Solved – Kalman Filtering, Smoothing and Parameter Estimation for State Space Models in R and C#

kalman filteroptimizationrsmoothingtime series

I am in the process of writing an open source State Space Analysis suite in C# (for fun). I have implemented a number of different Kalman-Based Filters (Kalman Filter, Information Filter and the Square Root Filter) and the State and Disturbance Smoothers that work with these implementations. My tests on these filters (using the Nile data from Durban and Koopman's (DK) book "Time Series Analysis by State Space Methods" and other more complex data) show that the filters and smoothers work and they produce very similar results (as you would expect for a local univariate model). The smoothed output for the basic Kalman Filter for the Nile data looks like (because everyone likes a graphic or two :])

Smoothed Nile Data

The dotted line is the 90% confidence interval.

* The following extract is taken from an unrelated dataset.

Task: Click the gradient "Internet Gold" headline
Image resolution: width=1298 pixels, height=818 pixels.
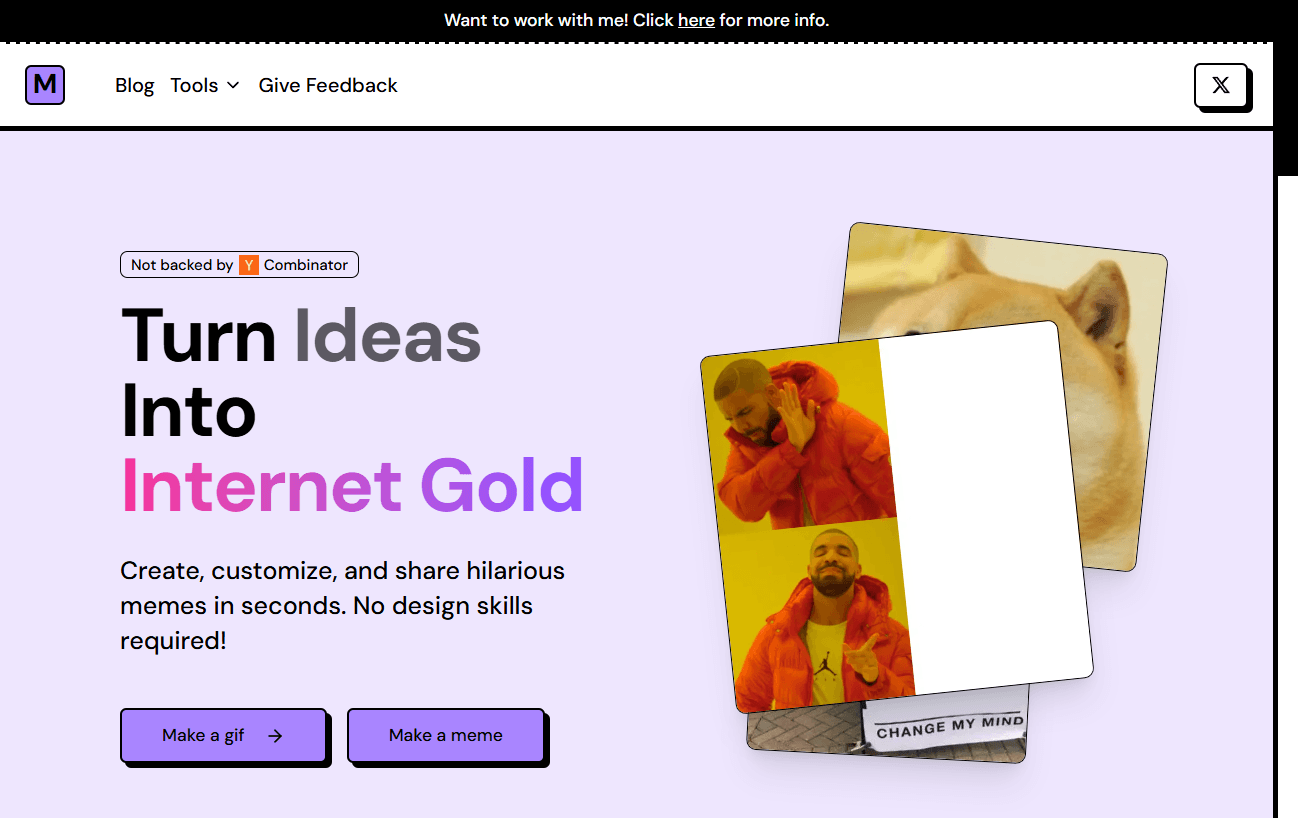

Now, my problem; I am now attempting to write the first part of the parameter estimation code and for the parameter estimation of the covariances $\mathbf{H}_{1}$ and $\mathbf{Q}_{1}$ in the linear Gaussian State Space model

$$y_t = \mathbf{Z}_{t}\alpha_{t} + \epsilon_{t},$$
$$\alpha_{t + 1} = \mathbf{T}_{t}\alpha_{t} + \mathbf{R}_{t}\eta_{t},$$

where $y_{t}$ is our observation vector, $\alpha_{t}$ our state vector at time step $t$ and

$$\epsilon_{t} \sim NID(0, \mathbf{H}_{t}),$$
$$\eta_{t} \sim NID(0, \mathbf{Q}_{t}),$$
$$\alpha_{1} \sim NID(a_{1}, \mathbf{P}_{1}).$$

where $t = 1,\ldots, n$.

We have an implementation of the Expectation Maximisation (EM) algorithm and this is estimating $\mathbf{H} = 19550.37$ and $\mathbf{Q} = 7411.44$ with the loglikelihood converging in 32 iterations to -683.1 with a convergence tolerence of $10^-6$.

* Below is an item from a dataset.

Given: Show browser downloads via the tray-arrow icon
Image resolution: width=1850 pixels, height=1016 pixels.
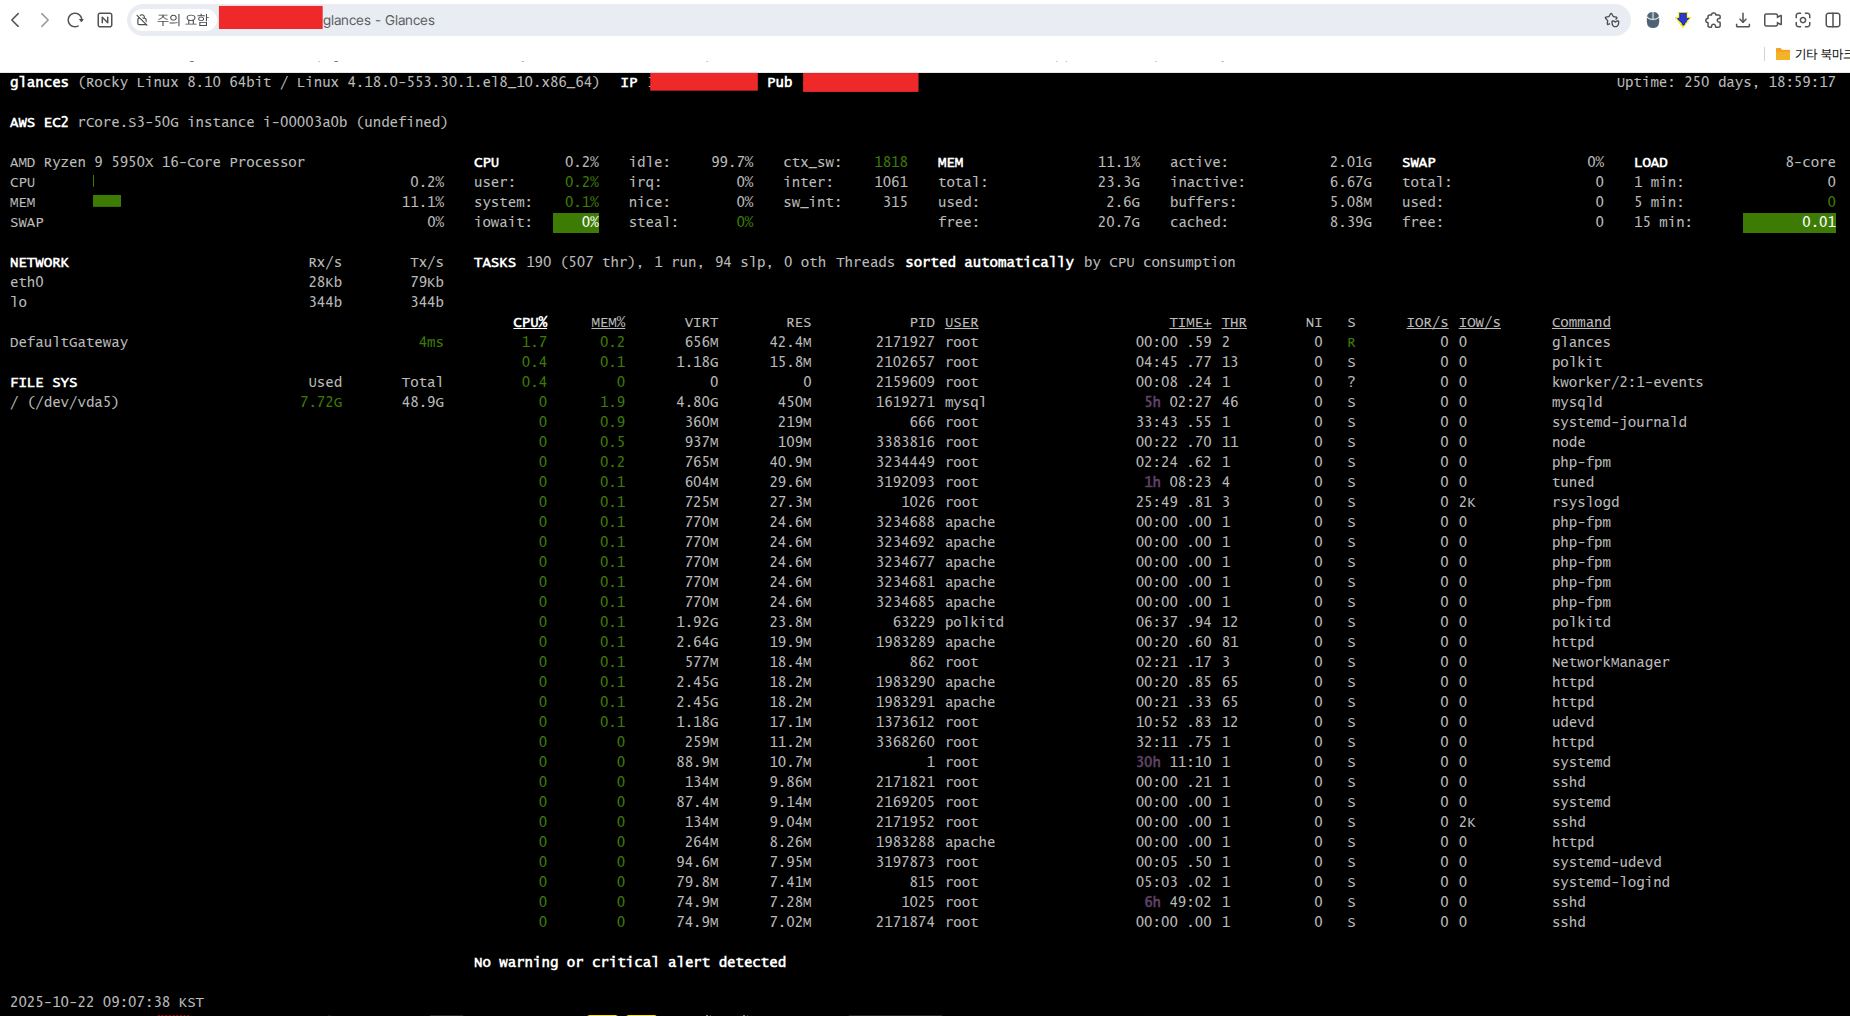Looking at the screenshot, I should [1743, 20].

The DK book quotes $\mathbf{H} = 15099$ and $\mathbf{Q} = 1469.1$ and from Tusell's paper and this walkthrough using R he matches this prediction getting $\mathbf{H} = 15102$ and $\mathbf{Q} = 1468$. I have debugged my code and it really seems like my implementation of the EM algorithm is correct. So get to the bottom of what is going on I want to run the same data set using R and KFAS…

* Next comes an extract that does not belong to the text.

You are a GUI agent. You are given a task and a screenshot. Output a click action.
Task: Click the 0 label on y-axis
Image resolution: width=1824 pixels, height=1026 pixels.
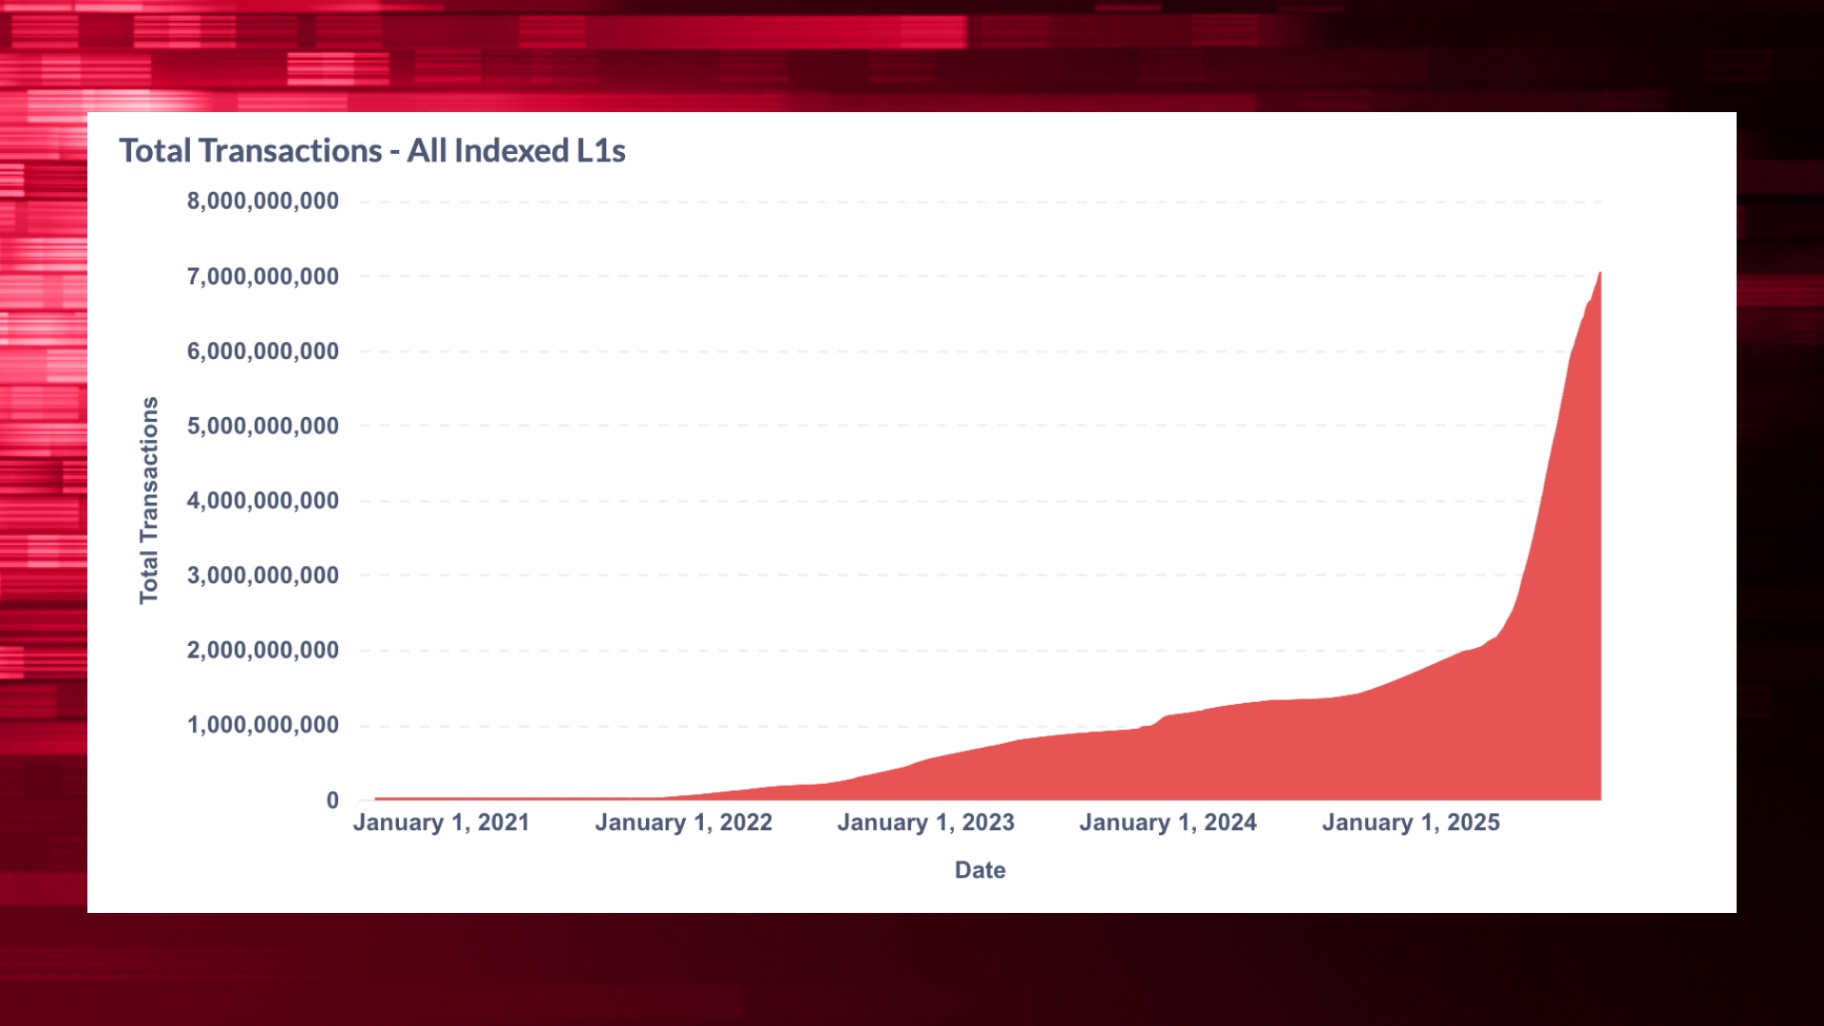point(332,800)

Using R and the R Package KFAS, I have attempted to reproduce these estimates for $\mathbf{H}$ and $\mathbf{Q}$, but my R knowledge is weak. My current R script is as follows

install.packages('KFAS')
require(KFAS)

# Example of local level model for Nile series
modelNile<-SSModel(Nile~SSMtrend(1,Q=list(matrix(NA))),H=matrix(NA))
modelNile
modelNile<-fitSSM(inits=c(log(var(Nile)),log(var(Nile))),model=modelNile,
method='BFGS',control=list(REPORT=1,trace=1))$model

# Can use different optimisation: 
# should be one of “Nelder-Mead”, “BFGS”, “CG”, “L-BFGS-B”, “SANN”, “Brent”
modelNile<-SSModel(Nile~SSMtrend(1,Q=list(matrix(NA))),H=matrix(NA))
modelNile
modelNile<-fitSSM(inits=c(log(var(Nile)),log(var(Nile))),model=modelNile,
method='L-BFGS-B',control=list(REPORT=1,trace=1))$model

# Filtering and state smoothing
out<-KFS(modelNile,filtering='state',smoothing='state')
out

How can I extend this R script using KFAS in order to estimate the parameters $\mathbf{H}$ and $\mathbf{Q}$? and Should each method of parameter estimation be hitting the same values for $\mathbf{H}$ and $\mathbf{Q}$?

Thanks for your time.

Best Answer

Im not sure why KFS does not return V_eta or V_eps, but why not use modelNile$H and modelNile$Q? They are also kept in the return object from KFS, out$model$H and out$model$Q. You will find what the objects contains by using the names() function as in names(modelNile) or names(out$model).